[Click-target entries]
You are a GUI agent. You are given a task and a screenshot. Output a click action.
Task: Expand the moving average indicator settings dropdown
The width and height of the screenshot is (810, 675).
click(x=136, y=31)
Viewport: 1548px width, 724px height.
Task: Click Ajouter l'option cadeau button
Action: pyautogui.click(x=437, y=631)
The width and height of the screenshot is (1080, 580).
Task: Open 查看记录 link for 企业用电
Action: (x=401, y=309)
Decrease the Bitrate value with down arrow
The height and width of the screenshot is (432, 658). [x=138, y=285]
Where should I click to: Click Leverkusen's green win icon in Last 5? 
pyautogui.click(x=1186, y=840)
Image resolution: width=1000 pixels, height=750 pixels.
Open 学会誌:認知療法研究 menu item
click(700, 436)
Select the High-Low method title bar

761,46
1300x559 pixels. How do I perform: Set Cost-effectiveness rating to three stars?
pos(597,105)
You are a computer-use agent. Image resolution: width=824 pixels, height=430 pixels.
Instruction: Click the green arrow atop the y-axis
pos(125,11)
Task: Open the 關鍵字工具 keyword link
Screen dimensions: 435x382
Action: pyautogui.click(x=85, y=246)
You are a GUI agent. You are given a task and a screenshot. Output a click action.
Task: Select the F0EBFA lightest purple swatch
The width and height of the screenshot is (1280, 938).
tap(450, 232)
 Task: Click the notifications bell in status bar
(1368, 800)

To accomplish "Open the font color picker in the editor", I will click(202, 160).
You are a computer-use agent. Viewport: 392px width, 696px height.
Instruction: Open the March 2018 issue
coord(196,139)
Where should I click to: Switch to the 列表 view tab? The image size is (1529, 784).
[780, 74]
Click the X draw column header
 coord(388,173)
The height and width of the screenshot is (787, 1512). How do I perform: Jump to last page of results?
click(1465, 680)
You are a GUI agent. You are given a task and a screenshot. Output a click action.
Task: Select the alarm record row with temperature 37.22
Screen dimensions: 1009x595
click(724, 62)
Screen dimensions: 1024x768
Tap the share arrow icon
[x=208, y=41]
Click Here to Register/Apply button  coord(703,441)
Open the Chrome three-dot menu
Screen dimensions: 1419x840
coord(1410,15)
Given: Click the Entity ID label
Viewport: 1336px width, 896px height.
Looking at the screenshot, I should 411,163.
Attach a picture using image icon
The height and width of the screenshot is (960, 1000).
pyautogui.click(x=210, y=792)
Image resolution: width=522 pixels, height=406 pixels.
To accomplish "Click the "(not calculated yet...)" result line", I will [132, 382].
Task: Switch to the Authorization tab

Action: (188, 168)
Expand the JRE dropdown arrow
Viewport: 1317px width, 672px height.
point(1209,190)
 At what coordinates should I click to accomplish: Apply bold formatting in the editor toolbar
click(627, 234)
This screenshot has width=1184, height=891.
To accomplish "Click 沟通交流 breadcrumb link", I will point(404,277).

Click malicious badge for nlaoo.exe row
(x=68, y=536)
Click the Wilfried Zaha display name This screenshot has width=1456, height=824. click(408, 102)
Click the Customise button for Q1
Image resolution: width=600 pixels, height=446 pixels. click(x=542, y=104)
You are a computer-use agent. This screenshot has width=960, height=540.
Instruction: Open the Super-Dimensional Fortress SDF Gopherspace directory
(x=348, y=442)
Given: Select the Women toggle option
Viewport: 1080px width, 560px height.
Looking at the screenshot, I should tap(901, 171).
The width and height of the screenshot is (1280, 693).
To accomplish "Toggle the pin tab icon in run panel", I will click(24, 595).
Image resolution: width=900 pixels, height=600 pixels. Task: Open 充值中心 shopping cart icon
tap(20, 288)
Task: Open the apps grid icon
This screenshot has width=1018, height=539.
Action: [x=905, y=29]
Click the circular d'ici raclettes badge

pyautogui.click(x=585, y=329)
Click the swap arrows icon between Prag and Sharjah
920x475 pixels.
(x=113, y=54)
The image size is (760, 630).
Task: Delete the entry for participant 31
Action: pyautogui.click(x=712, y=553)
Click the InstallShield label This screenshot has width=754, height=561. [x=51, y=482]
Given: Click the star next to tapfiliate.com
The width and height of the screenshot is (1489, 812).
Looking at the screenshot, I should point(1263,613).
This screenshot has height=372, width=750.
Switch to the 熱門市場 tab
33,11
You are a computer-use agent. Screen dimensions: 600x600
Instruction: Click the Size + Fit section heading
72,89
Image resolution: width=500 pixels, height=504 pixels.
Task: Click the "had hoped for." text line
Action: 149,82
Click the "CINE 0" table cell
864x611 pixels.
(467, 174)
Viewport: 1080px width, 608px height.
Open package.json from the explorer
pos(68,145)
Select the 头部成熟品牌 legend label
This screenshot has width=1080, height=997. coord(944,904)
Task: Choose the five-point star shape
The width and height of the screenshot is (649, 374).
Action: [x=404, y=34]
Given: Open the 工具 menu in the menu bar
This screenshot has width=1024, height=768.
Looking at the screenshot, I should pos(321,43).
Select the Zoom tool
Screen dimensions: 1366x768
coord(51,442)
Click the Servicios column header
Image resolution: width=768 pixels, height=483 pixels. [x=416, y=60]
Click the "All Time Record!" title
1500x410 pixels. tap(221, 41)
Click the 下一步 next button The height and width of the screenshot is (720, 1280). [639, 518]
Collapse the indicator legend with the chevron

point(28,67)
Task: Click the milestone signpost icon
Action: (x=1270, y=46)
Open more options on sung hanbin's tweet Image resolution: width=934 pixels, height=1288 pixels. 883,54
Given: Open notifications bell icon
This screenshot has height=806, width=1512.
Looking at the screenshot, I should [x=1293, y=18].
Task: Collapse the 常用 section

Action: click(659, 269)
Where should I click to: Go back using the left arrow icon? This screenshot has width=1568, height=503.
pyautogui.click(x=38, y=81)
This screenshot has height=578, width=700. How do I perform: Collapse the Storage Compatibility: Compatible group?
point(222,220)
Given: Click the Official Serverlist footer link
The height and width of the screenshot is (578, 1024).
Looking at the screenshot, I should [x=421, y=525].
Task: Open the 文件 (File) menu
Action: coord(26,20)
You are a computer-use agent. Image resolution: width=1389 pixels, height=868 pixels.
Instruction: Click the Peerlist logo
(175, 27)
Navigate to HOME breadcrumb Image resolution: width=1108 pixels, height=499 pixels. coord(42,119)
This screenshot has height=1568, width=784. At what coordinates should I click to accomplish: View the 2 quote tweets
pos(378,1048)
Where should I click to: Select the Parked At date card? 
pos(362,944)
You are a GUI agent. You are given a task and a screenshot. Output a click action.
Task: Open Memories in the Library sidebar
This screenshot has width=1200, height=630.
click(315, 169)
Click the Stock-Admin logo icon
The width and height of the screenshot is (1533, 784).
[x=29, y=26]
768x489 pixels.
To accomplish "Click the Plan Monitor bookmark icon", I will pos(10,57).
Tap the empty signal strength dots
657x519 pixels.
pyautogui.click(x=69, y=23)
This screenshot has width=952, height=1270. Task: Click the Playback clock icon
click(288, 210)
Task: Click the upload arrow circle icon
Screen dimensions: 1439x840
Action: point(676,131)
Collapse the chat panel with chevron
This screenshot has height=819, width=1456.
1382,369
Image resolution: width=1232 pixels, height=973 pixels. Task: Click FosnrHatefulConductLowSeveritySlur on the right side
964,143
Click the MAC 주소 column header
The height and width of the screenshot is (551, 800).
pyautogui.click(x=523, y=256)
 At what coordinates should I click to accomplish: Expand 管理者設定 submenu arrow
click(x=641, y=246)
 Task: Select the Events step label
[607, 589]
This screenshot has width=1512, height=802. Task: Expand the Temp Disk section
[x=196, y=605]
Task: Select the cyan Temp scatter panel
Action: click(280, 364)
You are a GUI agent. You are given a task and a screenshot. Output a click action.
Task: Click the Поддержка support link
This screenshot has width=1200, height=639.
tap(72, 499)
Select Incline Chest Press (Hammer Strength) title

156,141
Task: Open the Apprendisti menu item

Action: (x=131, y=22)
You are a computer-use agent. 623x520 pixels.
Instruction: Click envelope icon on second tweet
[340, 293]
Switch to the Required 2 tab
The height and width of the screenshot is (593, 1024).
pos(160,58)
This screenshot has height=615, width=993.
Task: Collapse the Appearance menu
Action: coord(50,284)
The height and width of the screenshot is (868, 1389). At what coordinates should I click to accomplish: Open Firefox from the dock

▶ _What is required_:
Format the entries from the beginning through the line containing "Action: (x=401, y=309)" as a JSON list of strings, one string per line and skipping any blank lines.

▶ _Written solution_:
[
  "You are a GUI agent. You are given a task and a screenshot. Output a click action.",
  "Task: Expand the moving average indicator settings dropdown",
  "The width and height of the screenshot is (810, 675).",
  "click(x=136, y=31)",
  "Viewport: 1548px width, 724px height.",
  "Task: Click Ajouter l'option cadeau button",
  "Action: pyautogui.click(x=437, y=631)",
  "The width and height of the screenshot is (1080, 580).",
  "Task: Open 查看记录 link for 企业用电",
  "Action: (x=401, y=309)"
]